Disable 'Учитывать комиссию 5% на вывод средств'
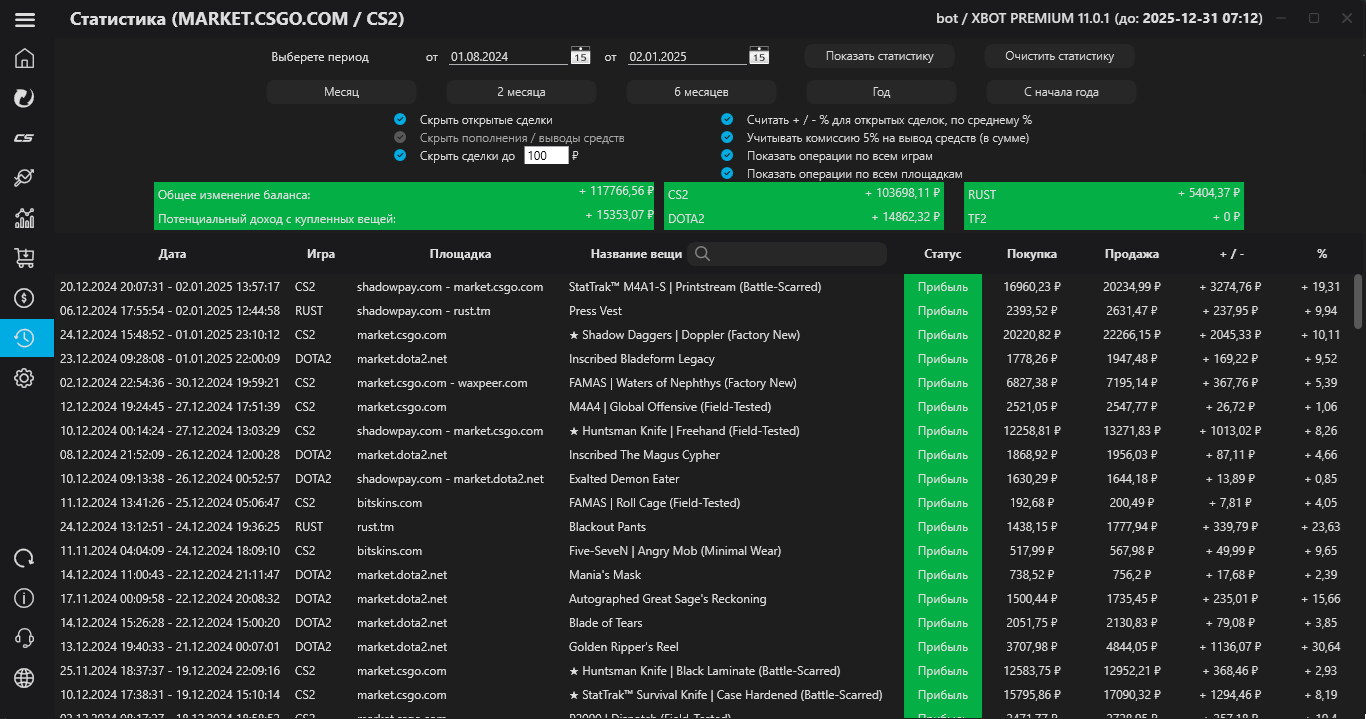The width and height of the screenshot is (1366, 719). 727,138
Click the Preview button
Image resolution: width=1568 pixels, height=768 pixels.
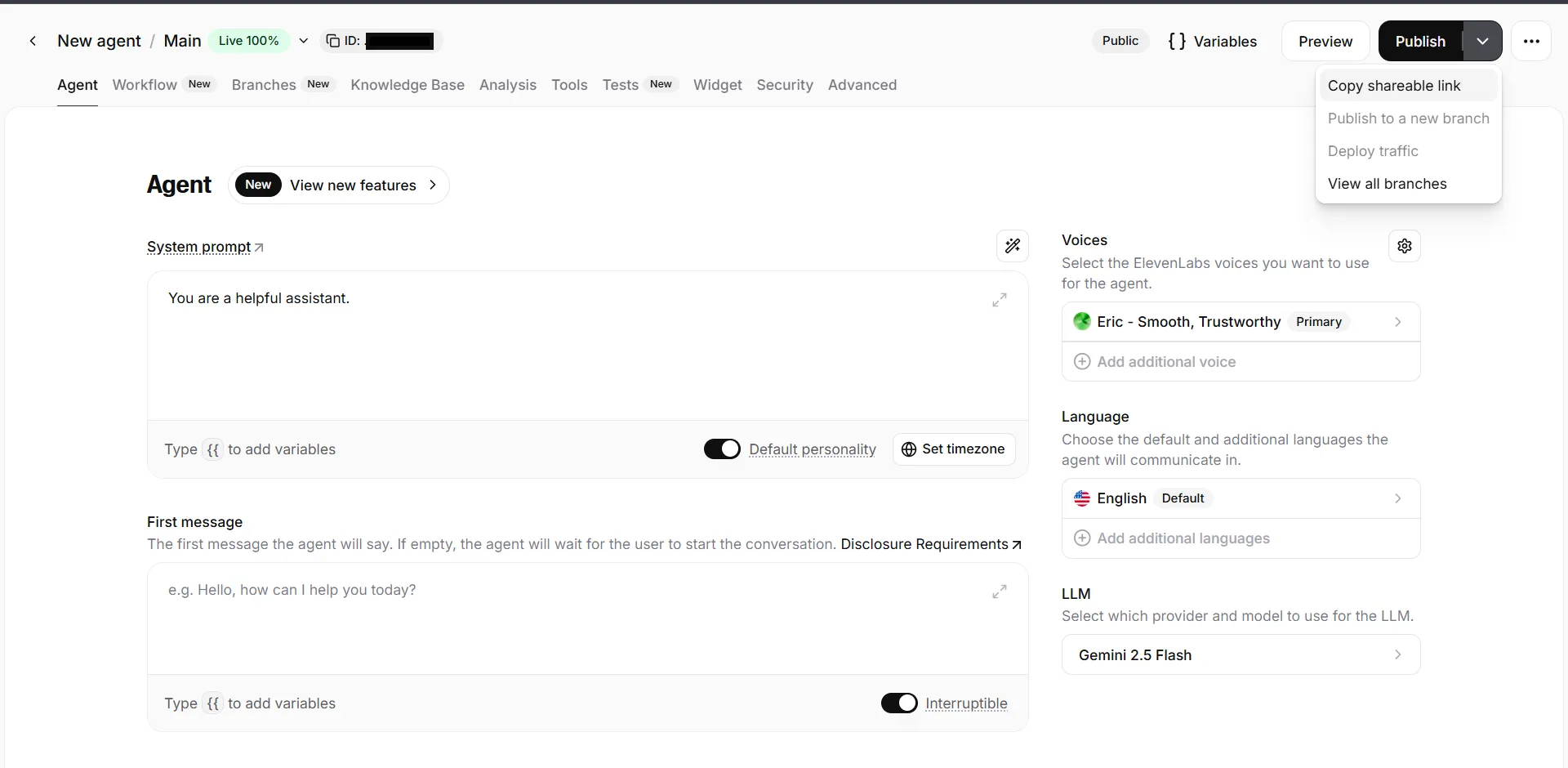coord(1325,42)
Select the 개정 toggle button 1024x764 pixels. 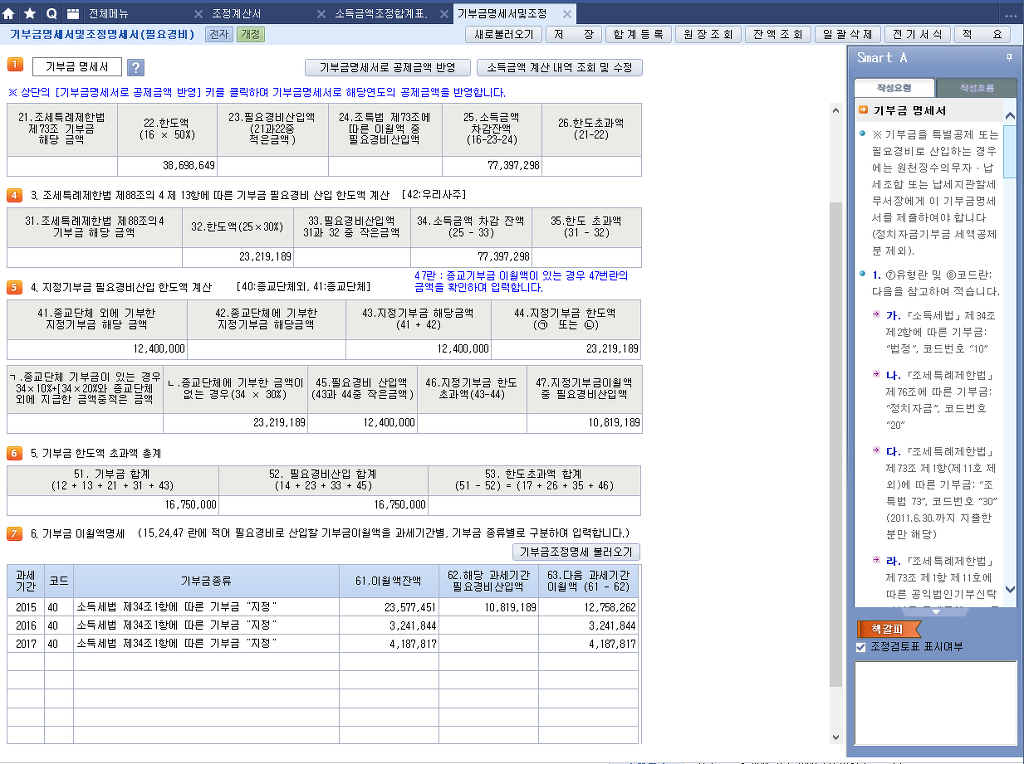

------

**GOAL OF THE EXERCISE:**
Retype every line of the data above word for word, but leave out the pictures.

**WORKED ANSWER:**
Disable 'Учитывать комиссию 5% на вывод средств'
The width and height of the screenshot is (1366, 719). 727,138
Click the Preview button
Image resolution: width=1568 pixels, height=768 pixels.
coord(1325,42)
Select the 개정 toggle button 1024x764 pixels. 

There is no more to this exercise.